In the summer, under a bright blue canopy, the Valensole Plateau epitomizes Haute-Provence. Dotted with small farmhouses and dry stone cabins, the lavender fields and almond-tree plantations sprawl as far as the eye can see. In the winter, when fields are bare and storms gather over the plateau, it feels more like Tibet or the Bolivian Altiplano. Rising high over the horizon to the north, the snow-capped foothills of the Alps remind the visitor of the Andes or the Himalayas.

Despite a recent drop in production and fierce competition from places such as China, Romania or Bulgaria, lavender (and its hybrid lavandin) is what Valensole is all about: the better part of the 10,000 hectares of lavender in the Alpes-de-Haute-Provence département are grown here.

Lavender, whose name derives from the Latin lavere meaning "to clean," has been used since the earliest time to cleanse and disinfect. The perfume and detergent industry are now the main outlets for the essence, which one extracts from the lavender plant through a distillation process. Depending on location and plant variety, yields vary from 15 to 60 kilos per hectare. Like wine, cheese or olive oil, the finest lavender essences have been granted the Appellation d'Origine Contrôlée label (AOC, or Controlled Term of Origin).

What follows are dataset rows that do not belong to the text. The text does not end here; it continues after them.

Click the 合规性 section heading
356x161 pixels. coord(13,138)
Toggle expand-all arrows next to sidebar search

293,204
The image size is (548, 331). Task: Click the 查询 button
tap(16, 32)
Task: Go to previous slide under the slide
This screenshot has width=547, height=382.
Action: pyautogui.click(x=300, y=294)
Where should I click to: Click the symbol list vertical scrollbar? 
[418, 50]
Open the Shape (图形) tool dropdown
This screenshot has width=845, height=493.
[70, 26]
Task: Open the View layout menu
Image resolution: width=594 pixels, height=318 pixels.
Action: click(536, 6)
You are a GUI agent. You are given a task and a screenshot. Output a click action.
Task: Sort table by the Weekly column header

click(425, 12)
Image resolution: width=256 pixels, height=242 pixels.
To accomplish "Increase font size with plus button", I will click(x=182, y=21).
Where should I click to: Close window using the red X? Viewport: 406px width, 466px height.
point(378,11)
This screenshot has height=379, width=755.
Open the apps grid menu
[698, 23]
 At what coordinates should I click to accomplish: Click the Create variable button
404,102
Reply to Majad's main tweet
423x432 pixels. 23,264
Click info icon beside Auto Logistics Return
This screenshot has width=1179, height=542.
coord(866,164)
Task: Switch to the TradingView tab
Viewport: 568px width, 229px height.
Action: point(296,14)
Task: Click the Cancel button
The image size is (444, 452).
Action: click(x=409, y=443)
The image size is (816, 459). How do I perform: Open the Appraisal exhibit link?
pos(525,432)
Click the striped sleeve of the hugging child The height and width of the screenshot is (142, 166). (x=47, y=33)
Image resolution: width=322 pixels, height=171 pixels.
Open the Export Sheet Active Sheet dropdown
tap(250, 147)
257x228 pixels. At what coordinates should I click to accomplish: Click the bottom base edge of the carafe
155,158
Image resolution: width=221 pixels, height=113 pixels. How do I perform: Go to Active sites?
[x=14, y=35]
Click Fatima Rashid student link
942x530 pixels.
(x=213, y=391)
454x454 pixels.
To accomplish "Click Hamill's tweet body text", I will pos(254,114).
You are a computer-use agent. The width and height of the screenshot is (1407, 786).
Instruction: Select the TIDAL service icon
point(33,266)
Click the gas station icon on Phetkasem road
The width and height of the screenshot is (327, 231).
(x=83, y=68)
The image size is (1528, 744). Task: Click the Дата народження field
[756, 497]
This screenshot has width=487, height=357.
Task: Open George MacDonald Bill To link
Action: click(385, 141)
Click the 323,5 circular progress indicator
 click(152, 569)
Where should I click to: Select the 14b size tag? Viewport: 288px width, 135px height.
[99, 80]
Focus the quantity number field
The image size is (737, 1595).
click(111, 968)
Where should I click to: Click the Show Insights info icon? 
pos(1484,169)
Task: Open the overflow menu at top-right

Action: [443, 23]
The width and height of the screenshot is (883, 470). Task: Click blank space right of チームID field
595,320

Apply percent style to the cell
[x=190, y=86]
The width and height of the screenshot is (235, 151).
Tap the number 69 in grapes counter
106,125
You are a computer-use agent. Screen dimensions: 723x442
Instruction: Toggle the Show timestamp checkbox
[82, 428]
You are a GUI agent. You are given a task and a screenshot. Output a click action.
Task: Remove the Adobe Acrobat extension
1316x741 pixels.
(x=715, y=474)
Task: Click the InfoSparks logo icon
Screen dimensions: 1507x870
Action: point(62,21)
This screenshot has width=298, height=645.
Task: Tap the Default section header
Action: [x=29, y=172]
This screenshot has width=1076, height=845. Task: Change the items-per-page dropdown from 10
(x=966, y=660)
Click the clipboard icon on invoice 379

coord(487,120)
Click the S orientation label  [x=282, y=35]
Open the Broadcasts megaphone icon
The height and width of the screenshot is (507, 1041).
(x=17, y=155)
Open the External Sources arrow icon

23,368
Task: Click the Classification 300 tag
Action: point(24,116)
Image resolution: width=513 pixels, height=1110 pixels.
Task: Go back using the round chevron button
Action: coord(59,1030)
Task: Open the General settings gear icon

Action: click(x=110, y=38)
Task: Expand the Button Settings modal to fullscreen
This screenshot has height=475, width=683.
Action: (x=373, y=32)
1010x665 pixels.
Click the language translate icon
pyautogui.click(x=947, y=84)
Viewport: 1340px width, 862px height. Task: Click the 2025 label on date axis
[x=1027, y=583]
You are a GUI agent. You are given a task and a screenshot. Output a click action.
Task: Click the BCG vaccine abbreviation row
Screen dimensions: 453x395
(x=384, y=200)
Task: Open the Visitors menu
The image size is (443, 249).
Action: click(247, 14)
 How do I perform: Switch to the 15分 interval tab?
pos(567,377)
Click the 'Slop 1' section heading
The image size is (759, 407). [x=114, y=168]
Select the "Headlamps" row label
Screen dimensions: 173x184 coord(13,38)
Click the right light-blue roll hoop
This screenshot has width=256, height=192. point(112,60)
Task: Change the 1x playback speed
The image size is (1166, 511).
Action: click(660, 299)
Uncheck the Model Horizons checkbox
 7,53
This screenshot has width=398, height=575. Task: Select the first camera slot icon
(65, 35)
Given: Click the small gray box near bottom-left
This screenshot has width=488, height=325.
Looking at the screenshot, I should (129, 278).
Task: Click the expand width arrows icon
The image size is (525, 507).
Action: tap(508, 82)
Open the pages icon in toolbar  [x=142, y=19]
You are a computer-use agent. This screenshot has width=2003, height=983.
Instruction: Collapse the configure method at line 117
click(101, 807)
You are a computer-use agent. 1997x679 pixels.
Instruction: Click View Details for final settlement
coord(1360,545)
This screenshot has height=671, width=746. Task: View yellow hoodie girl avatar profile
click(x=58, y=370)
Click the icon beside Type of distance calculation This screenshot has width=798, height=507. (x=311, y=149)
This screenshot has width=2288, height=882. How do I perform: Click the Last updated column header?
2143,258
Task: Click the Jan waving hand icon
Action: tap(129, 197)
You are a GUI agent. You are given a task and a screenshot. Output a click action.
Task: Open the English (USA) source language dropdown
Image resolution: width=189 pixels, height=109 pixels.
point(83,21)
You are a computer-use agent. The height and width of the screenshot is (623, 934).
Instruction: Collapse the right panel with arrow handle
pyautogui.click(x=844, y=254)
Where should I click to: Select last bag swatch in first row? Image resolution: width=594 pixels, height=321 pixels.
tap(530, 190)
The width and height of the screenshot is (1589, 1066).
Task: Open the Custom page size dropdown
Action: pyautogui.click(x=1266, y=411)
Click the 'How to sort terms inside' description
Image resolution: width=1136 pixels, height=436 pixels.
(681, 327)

Every household in Provence stores a small vial of lavender essence that is used to treat sores, cuts, burns and insect bites. There may be some, also, in other places very far from Provence: in the early hours of 1 July 1965—in what was to become one of the most famous UFO "Close Encounters of the Third Kind" in Europe—two small creatures were reportedly seen picking lavender plants next to their diminutive spacecraft.